Being alone is also tough because I don’t really want to do things—I’m always thinking, “Oh, I can do that tomorrow.” So my new challenge is going to be avoiding procrastination. And whatever the version of procrastination is where you just don’t get it done, ever. Like cooking dinner—I haven’t done that yet. I don’t really like cooking for myself (and I’ve been sad, so I haven’t been really hungry). But it’s not healthy for me to have toast three times a day. Dinner must be cooked! And the gym must be gone to! And the apartment must be kept clean and tidy so getting it ready for showings isn’t a major task!

Over all of this, what’s keeping me sane is knowing that this new normal won’t have to be normal for very long. Only four weeks until the apartment is packed up and moved, after all. And then only two more weeks until I move out entirely, followed by one week to breathlessly anticipate going to visit Mr. D, capped off by three short weeks finishing up things at work and saying goodbye to this city.

But for now, it’s one day at a time.

Loss

Well this is lining up to be a shitty week.

My grandfather was diagnosed last year with terminal lymphoma. He is 89 years old, has diabetes, some cardiovascular problems—and his wife of 60 years, my grandmother, passed away 15 months ago. So we’ve been anticipating his passing for a while now. But honestly, he’s been doing pretty well lately. We were down visiting him over Memorial Day weekend, and he was lucid and mobile, still eating a solid breakfast in the morning, and his spirits were good. I understand that he’s been gradually declining over the last several weeks but from what his doctors said, we thought he had another three or four weeks.

But my dad just called to tell me that he’s had a big downturn in the last day and a half. He’s running a fever, not awake at all, and the hospice nurse believes he has 72 hours left.

That means, of course, that if he passes that quickly and the funeral is this week, Mr. D. won’t be able to come for it, having just started his new job. And that, frankly, really sucks. It’s going to be hard enough for me to deal with losing my grandfather—the man is a giant, physically and spiritually, and he has been such an important part of my life—but dealing with his death without my husband?  Oof.

And to top it off with a statement that’s going to sound hideously self-involved, I had kind of anticipated my grandfather’s funeral being an unscheduled visit for Mr. D. and I, coming (as we all expected) somewhere in the middle of the 7 weeks we’ll go without seeing one another. Unfortunately that won’t be the case.

So it’s been pretty much a shitty day and I don’t think the rest of the week is going to be any better.

The longest 10 weeks

Today is the first day of the longest 10 weeks of my life. Mr. D. leaves in about half an hour for parts east. I join him in 10 weeks.

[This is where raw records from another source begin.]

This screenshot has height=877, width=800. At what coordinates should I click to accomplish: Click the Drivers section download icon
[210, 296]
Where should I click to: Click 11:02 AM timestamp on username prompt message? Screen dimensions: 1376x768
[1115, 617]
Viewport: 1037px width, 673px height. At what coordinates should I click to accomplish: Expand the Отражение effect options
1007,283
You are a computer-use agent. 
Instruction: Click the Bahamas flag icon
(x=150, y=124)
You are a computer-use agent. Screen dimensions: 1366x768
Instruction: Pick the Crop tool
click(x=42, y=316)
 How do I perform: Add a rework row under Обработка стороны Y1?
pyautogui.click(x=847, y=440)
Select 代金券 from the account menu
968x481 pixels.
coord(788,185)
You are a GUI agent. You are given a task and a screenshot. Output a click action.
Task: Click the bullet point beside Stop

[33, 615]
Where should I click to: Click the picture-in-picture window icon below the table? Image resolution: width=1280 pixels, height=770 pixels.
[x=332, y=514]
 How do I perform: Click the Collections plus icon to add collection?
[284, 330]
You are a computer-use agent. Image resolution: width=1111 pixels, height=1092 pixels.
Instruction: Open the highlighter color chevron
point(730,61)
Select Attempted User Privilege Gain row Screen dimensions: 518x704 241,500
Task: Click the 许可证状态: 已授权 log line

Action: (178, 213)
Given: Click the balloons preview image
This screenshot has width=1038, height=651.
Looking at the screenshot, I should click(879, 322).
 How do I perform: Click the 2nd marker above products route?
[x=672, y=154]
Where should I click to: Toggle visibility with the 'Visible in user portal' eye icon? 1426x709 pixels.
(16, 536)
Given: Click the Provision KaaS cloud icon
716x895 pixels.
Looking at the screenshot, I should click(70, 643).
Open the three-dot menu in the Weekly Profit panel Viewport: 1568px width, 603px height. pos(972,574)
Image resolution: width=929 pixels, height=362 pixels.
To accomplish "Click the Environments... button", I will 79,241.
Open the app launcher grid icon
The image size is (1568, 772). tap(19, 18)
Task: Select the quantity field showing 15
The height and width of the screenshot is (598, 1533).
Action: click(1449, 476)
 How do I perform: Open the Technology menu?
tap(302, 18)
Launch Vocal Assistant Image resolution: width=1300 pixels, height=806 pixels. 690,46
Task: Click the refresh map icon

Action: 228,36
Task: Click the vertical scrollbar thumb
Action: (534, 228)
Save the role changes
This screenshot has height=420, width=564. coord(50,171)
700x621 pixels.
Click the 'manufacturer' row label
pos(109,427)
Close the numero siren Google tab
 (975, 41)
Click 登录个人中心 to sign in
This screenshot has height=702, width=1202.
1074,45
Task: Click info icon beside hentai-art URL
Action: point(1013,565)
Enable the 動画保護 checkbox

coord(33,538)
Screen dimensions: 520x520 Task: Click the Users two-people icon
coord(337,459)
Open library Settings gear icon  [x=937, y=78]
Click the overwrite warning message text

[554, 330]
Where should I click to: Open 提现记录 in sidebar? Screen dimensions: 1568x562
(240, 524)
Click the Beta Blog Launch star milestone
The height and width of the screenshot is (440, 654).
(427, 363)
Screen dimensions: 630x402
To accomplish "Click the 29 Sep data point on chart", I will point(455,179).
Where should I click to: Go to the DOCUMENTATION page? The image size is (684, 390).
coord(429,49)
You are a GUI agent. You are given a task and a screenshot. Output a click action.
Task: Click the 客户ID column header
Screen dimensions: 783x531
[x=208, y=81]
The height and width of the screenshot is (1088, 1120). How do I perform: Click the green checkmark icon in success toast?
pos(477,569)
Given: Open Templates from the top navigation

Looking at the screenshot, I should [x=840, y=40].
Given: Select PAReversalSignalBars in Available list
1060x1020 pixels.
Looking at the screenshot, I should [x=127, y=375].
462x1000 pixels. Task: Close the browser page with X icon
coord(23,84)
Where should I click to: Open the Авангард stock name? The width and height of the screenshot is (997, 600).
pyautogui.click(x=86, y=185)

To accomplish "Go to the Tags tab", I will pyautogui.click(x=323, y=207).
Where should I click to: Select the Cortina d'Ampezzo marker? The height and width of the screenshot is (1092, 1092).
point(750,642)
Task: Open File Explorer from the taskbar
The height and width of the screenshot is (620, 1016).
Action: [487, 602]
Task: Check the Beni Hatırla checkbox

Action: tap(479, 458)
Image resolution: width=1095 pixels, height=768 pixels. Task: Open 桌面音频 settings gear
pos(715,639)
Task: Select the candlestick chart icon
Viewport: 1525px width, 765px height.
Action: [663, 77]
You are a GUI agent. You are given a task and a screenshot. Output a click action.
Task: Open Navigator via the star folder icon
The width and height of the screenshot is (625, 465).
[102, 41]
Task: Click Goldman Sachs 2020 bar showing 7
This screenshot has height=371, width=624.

  • In 4 weeks, the movers will come and pack up our apartment.
  • In 6 weeks, I’ll move out of our apartment and into that tiny sublet.
  • In 7 weeks, I’ll visit Mr. D. and our new house and help him make it home.
  • And in 10 weeks, Mr. D. will fly out here to help me make my own drive east.

It’s finally happening, after what feels like years of talking and thinking about it—we’re going to be living apart. I’ve been on an emotional roller coaster for the last 2 weeks, of course, but I think it’s finally out of my system. We had a lovely dinner last night at our favorite restaurant (where they brought us complimentary “bon voyage” champagne and cookies, just part of why I love that place so much), and a leisurely stroll back home in the night air. And it fortified us both. I think we’re both now as ready as we can be for a difficult few weeks—and excited to get to the other side of it and start a new chapter in our lives.